When you want to design the ideal FPS, what elements do you think gamers look for? Surely, they want a game with lots of bullets, fully destructible worlds, vibrant colorful environments, powerful abilities and a deep story. Bodycount is trying to be that game, has it done it? Er…
The story of Bodycount is somewhat familiar to the FPS genre. You are an agent of an agency called the Network, sent in to resolve conflict where other agencies have failed. Mostly the locations you visit are Third World countries (not a great job so far) and as the story progresses, you realize that there is a sinister force at work: another agency called the Target.
At the heart of Bodycount there is a frag-fest of a FPS, you get a variety of 10 guns and tons of bullets to rip through the enemies and the environment. In most FPSs, you are encouraged to take slow steps and scan the area then take the enemies out one by one. Bodycount almost dares you jump into the middle of a mass war and just shoot. Indeed, when you first begin the game you are thrown into a middle of a gun fight between two factions and it’s up to you to kill them all and locate your next objective.
The game screen shows your current score, your chosen weapon, grenade and ammo numbers, a map and your handy enhancements. You move and look with the analogue sticks and fire with R2, reloading is with the X button, L2 zooms and run is R3. These are simple controls and for me they worked well. I have had some players tell me that they found these odd but I had no issues.
For me, Bodycount’s action was instantly fun. I literally walked into the middle of areas and shot at anything and everything that moved. Codemasters and Guildford Studios have implemented a skillshot system into Bodycount, with accurate headshots, explosive kills, cover fire kills and general awesome shooting increase your multiplier and rewards you with more intel. Intel in the game is the currency you collect. It is represented by little blue or red circular symbols that are dropped by enemies as you kill them, and these intel pieces will unlock some nice enhancements as you move through the campaign. Accessed via the D-pad, these enhancements include temporary invulnerability, explosive bullets, and an airstrike. Now how cool does an airstrike sound on a load of bad guys? Exactly. And it’s not like it’s likely to miss either as the AI in Bodycount is terrible. The enemies just keep coming and shooting at you, some of them do hide, but most just run at you making them almost the dictionary definition of ‘cannon fodder’.
Graphically, Bodycount’s environments are a lush and colorful mixture. The shanty towns in Africa are very bold and bright, the habour is beautifully blue and the districts in China are dark and misty. There are not that many different environments, but the ones that exist have been textured and colored very well.
Bodycount gives you 10 different guns to play with, including assault rifles, shotguns, silenced pistols and a very slick futuristic SMG. I have to say that Guildford Studios have spent a lot of time of crafting these bad boys, they look stunning with amazing detail in both their shooting and reloading.
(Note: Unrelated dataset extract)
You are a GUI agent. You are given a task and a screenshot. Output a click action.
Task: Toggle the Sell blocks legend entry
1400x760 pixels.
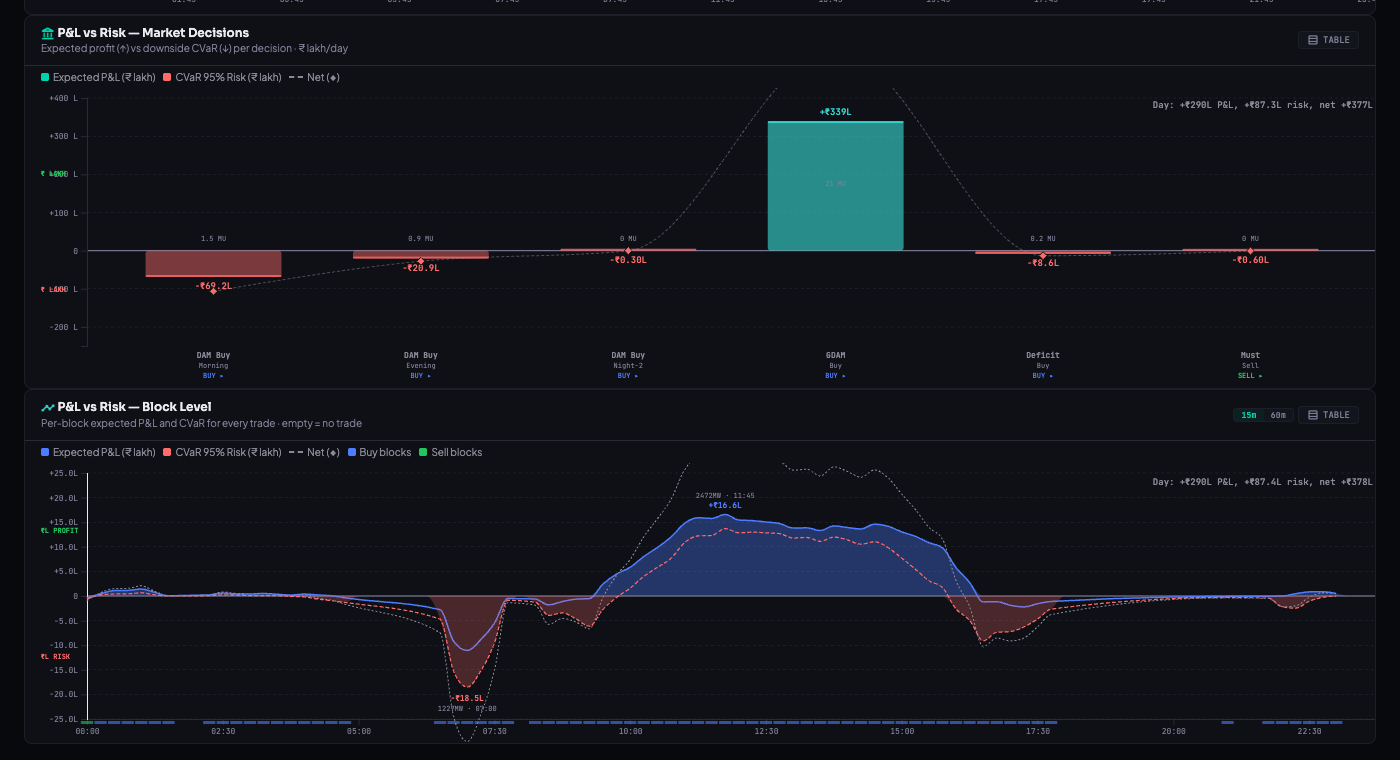(450, 452)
Since this game is all about the art of shredding (destroying environments with bullets) it helps that the different guns have different shredding abilities. One of my favorite guns is the shotgun because you can shoot a guy and the force of the shot will push him through the wall and it’s always very nice to shred a wall and kill the guy behind it.
The music is very well done, adding to the sense of frantic action and chaos around you. The guns getting fired and the bullets flying have a pleasing sound and the voices of the enemies you down as they die is also very cool. Sadly, the voice acting is, at times, very bland and typically American (dare I say). It’s not inspiring and you don’t really connect with your character. If he dies you don’t mind that much; just press X and you’re away again. It’s very hard to form a bond with a character in a 6 hour campaign mode, and Bodycount suffers from the same problems as many other short FPSs.
There is the inclusion of a multiplayer as well. You can team up with a friend in a co-op mode that sees you handle wave after wave of ever increasing enemies. As the waves progress the number of guys increases and so does their intelligence. I was slightly disappointed, however, in Bodycount’s online multiplayer as it only had four maps with a death match and team death match modes. Yes, you can play with up to 12 players, but with a limited amount of maps you get the feeling that this was added for the sake of have a multiplayer bulletpoint to put on the back of the box.
Overall, I believe that Bodycount is a nice game that pays homage to old school shooters. Run in and just got nuts. There is no deep story and the multiplayer is lacking in most departments. This is, however, not a bad game, it wants to be better. Sometimes it succeeds with some fun bits in the campaign, which will be played a few times and then, I think, sadly put away. I like the idea of freely running and just shredding the crap out of everything, but I can see that most gamers, especially the new breed, will dismiss this and say it’s bland, boring and one dimensional. I enjoyed this game, now it’s time to make up your own mind.